The accounting standard, considered the FASB’s signature response to the 2008 financial crisis, applies to all businesses but mostly affects banks, particularly how they account for souring loans. The standard requires banks to estimate and book losses on the day they issue a loan instead of waiting for customers to miss payments before setting aside loan loss reserves. The increase in loan loss reserves means banks will have to shore up the capital they hold for regulatory purposes.
The regulatory rule — finalized on Dec. 18, 2018, as a joint effort between the Federal Deposit Insurance Corporation (FDIC), the Federal Reserve, and the Office of the Comptroller of the Currency (OCC) — largely enshrines the provisions of a proposal the three regulators issued in April via Regulatory Capital Rules: Implementation and Transition of the Current Expected Credit Losses Methodology for Allowances and Related Adjustments to the Regulatory Capital Rules and Conforming Amendments to Other Regulations.

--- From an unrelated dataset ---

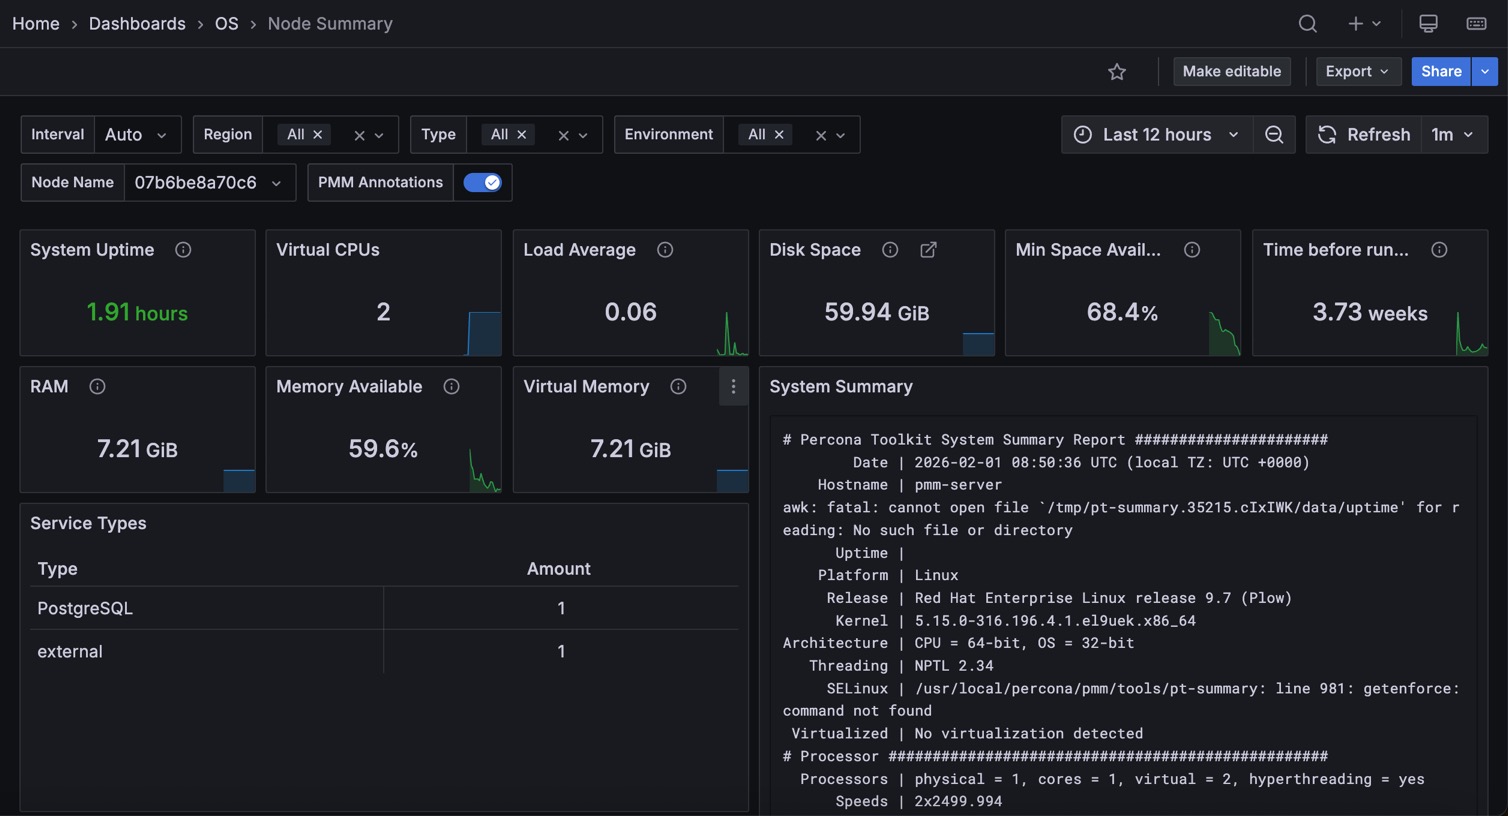
Task: Remove the All tag from Region filter
Action: tap(318, 134)
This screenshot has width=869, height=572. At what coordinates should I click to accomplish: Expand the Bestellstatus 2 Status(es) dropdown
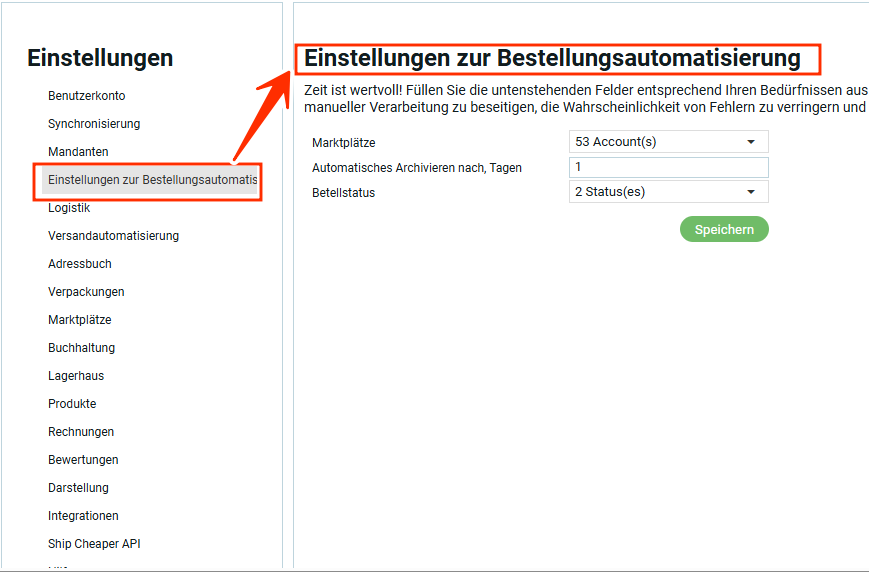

When the regulators issued the proposal for public comment, many banks applauded the move to offer relief, but most asked for even more help. Several banks and professional groups asked to be allowed to phase in the capital hit over five years instead of three. Others took the opportunity to air grievances about the FASB’s standard in general, calling on the regulators to force the FASB to make changes to the standard or conduct a formal cost-benefit analysis of the impact of the standard before allowing it to be implemented.
The American Bankers Association (ABA) in a statement on Dec. 18, 2018, said the group appreciated the regulators’ help but said the final rule did not go far enough. The group also repeated complaints about the accounting standard, often called by its acronym “CECL” (Current Expected Credit Loss standard).
“Banks have long been concerned about CECL’s cost and impact on our ability to serve our customers and communities, particularly in times of economic stress,” ABA president Rob Nichols said in a statement. “That’s why ABA believes CECL must be delayed until a quantitative impact study can be conducted and the economic consequences of the accounting standard are fully understood.”
As an independent standard-setter, the FASB is not beholden to the regulators, nor do the regulators have authority to force the accounting body to take action. Nevertheless, the drumbeat against the credit losses standard has intensified in recent months as banks prepare to follow the sweeping new rules.
The ABA, several individual banks and some lawmakers have appealed to the FASB as well as the Financial Stability Oversight Council (FSOC) to delay the accounting standard or change key parts of it. A group of 28 Republican members of Congress on Dec. 18, 2018, sent a letter to Treasury Secretary Steven Mnuchin, who chairs the FSOC, to delay the compliance date. The FSOC discussed the issue in a closed session on Dec. 19, 2018, but did not take action. Also on Dec. 19, 2018, FASB Chairman Russell Golden announced that the FASB would hold a roundtable meeting at its headquarters in Norwalk, Connecticut, to address some of the recent complaints about the standard.
The bank regulator’s rulemaking is considered an important step toward easing the adoption of the new accounting rule. The three-year phase in also is expected to help regulators to have time to understand how the credit losses standard could affect banks’ day-to-day operations.
“I believe regulators when they say that when they adopted this option to transition into CECL, they want to monitor impact of CECL,” said accounting firm partner Mandi Simpson. “I think that’s exactly what they’re going to be doing.”
Published in June 2016, the FASB’s credit losses standard replaces existing generally accepted accounting principles’ (GAAP) requirements that allow banks to estimate losses only after they are “probable.” In practice, this has often meant that loan losses are only accounted for once borrowers default. During the financial crisis, investors, regulators and banks themselves said loan loss provisions were recognized “too little, too late.”